Monday, September 24, 2012

Ten mil trees - 2

We had a house-hunting session this weekend, and found a couple of promising properties. In between times I was able to finish the N-scale trees for my 10mm gaming...

Horsemen riding by. The Rollesby Roughriders pass a wood during a patrol.

I opted for a wet-brush of acrylic craft paint rather than mess around with spraying them. Varying the amount of dark and light green gives a pleasing variety of shades. Jeff and Jim suggested I use pennies for bases to weigh the trees down, but they proved too small for the job. British 2p pieces would work, but I found thick card and a layer of spackle does the job as well. The green paint I used on the bases looked a bit too bright, but a wash with sepia ink diluted with rubbing alcohol toned them down.

Something I should've mentioned in the how-to post is, these are made from thistle seed heads. Before beginning any work, it's best to put the heads in a bag, close the neck and give them a jolly good shake to dislodge the thin black seeds. Canny modellers can then take these and scatter them in some suitable spot, thus ensuring a supply of raw materials in the future. For those with green inclinations, the flowers attract pollinating insects to the garden too. 

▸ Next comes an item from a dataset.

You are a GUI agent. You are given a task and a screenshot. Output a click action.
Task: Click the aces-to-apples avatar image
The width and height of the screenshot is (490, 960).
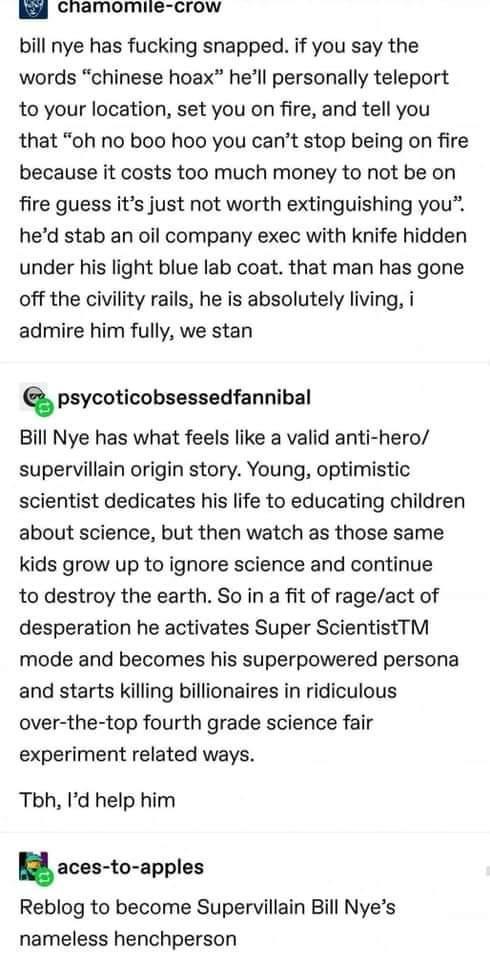(x=33, y=866)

Thursday, September 20, 2012

Ten mil trees - 1

Modelling therapy was the order of the day yesterday. For a while now I've been looking at using teazels for some kind of scenic modelling project. A blog I read recently showed what could be done using them for sci-fi gaming scenery. Plenty of thistles grow along the course of the trail near us, so supply wasn't going to be a problem. I collected a few - using secateurs as the stalks are spiny.

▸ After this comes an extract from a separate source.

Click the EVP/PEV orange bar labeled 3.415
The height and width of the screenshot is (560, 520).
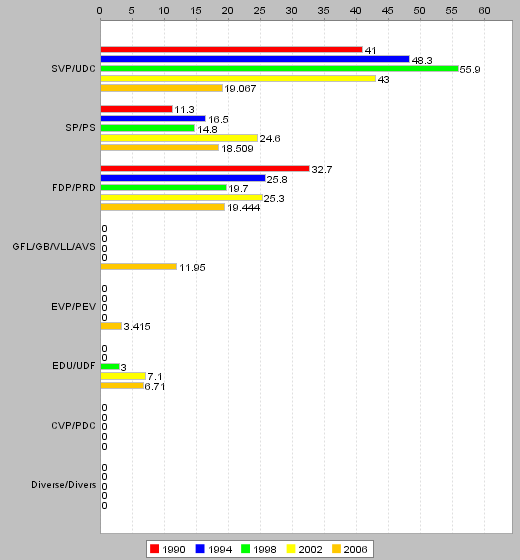(x=111, y=326)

I already had the image in mind for what I wanted to achieve. As it happened everything went according to plan. The hot-glue gun came in handy at this point. 

I took the teazel, snipped off the spiny stalk and replaced it with a "trunk" cut from a thick twig. A quick trim of some of the longer spines at the top was also done. Applying streaks of hot glue through the spines, I stuck on small offcuts of foam rubber packing material left over from my previous hedgerow project. Once the whole surface of the teazel had been covered and the glue set, I gave it a thick coat of ordinary household paint in a fetching shade of brown and heavily sprinkled it with used green tealeaves.

In the space of an hour I made a dozen trees for ten mil gaming. The photos show their current appearance. I intend to give them coats of different shades of green, but I'm debating whether to use rattle cans or use craft acrylics for best effect. The bases are temporary card, which I'll replace with something better and permanent. I'll post more photos of the finished result.

Monday, September 17, 2012

Württemberg 10mil figures

Some more 10mm figures here, again from Pendraken. I have permission from the owner of these figures, Sam Scott, to post the pictures he took of his new Württemberg army. Superb work!

The flag is by Warflags. Sorry, no idea who makes the buildings, but they are nice.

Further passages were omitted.